(DATASET ENTRIES)
* * * *
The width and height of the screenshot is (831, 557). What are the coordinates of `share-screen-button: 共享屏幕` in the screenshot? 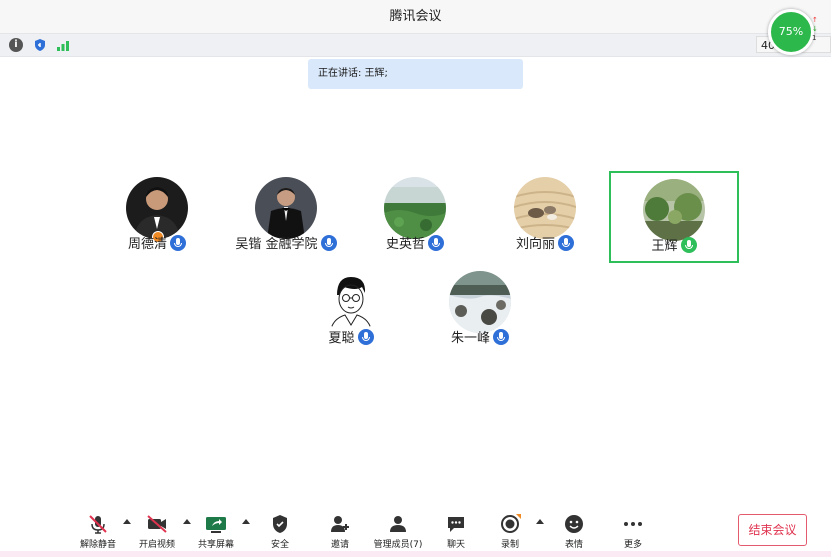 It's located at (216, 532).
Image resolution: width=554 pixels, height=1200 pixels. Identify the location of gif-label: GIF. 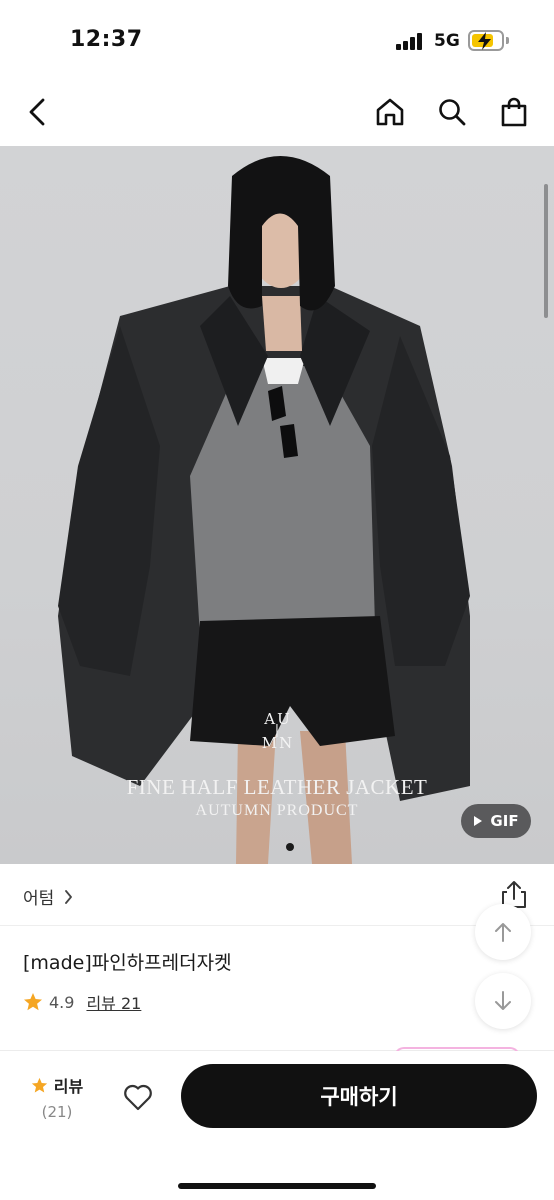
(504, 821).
* * * *
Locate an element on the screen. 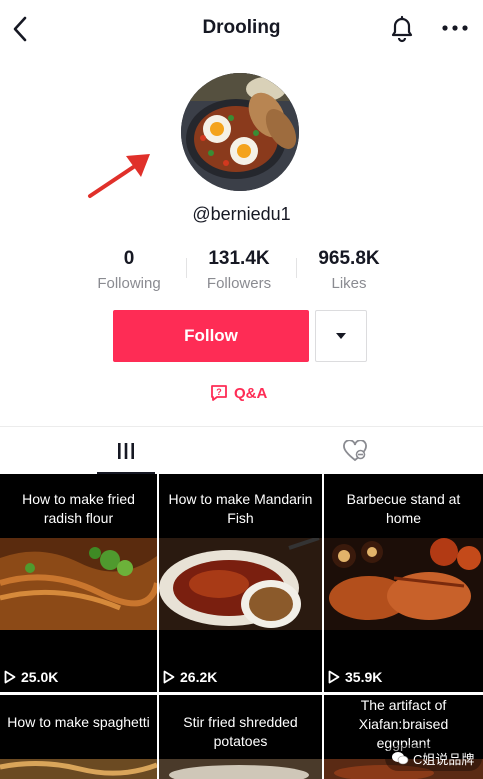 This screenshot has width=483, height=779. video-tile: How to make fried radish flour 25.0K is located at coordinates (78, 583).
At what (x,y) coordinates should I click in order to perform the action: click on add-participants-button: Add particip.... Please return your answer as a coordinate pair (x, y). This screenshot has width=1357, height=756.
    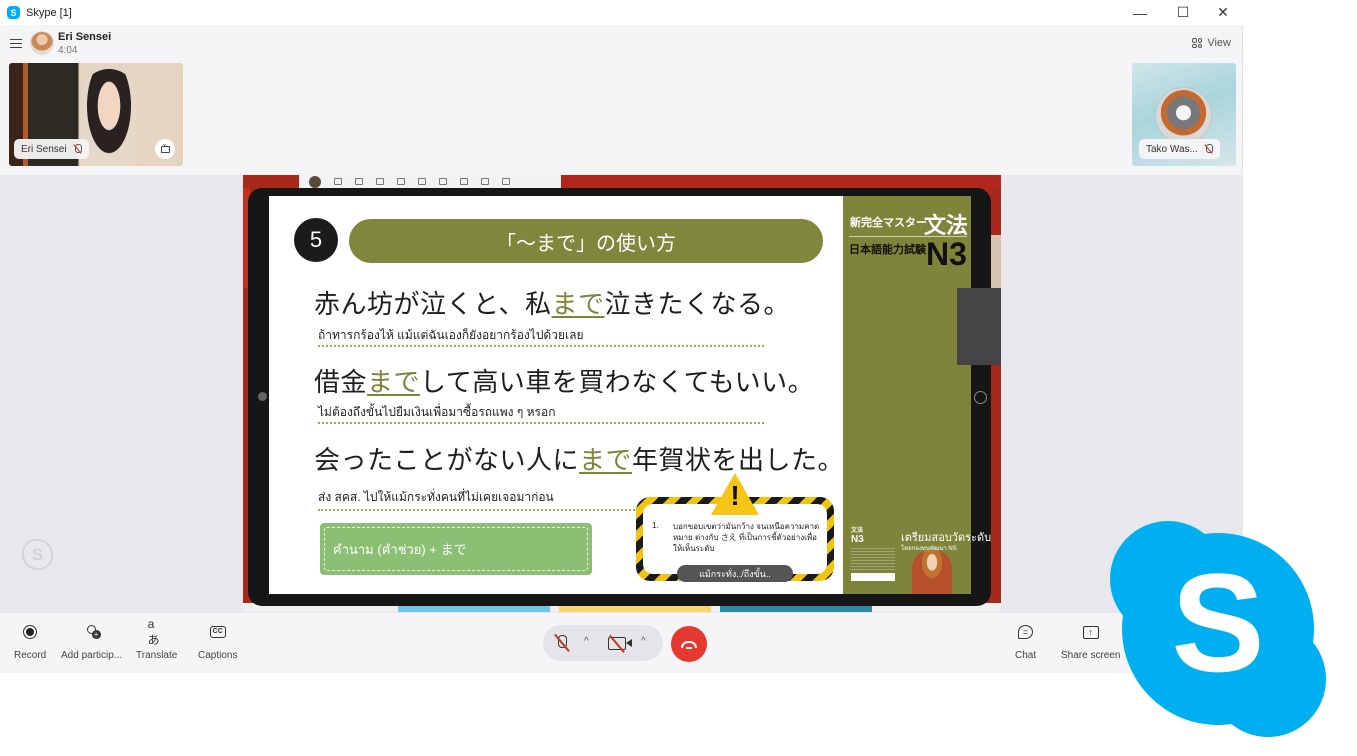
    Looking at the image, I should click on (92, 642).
* * * *
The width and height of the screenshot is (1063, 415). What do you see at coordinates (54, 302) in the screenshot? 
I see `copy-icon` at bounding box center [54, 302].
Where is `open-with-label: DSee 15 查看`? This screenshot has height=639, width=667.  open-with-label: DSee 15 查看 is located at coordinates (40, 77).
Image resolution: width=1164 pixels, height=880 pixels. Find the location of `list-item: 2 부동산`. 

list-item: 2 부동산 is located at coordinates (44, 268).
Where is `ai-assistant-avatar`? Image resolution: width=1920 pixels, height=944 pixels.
* * * *
(WORK REQUIRED) Format everything from the line containing "Image resolution: width=554" down to the line containing "(504, 821)." as a two-column CSV with the headers instruction and response, one row per record, putting its text and its answer each in a single quoted field with line breaks turned into spaces. Leave the pictures out.

(ANSWER AREA)
instruction,response
"Image resolution: width=554 pixels, height=1200 pixels. Identify the location of gif-label: GIF.","(504, 821)."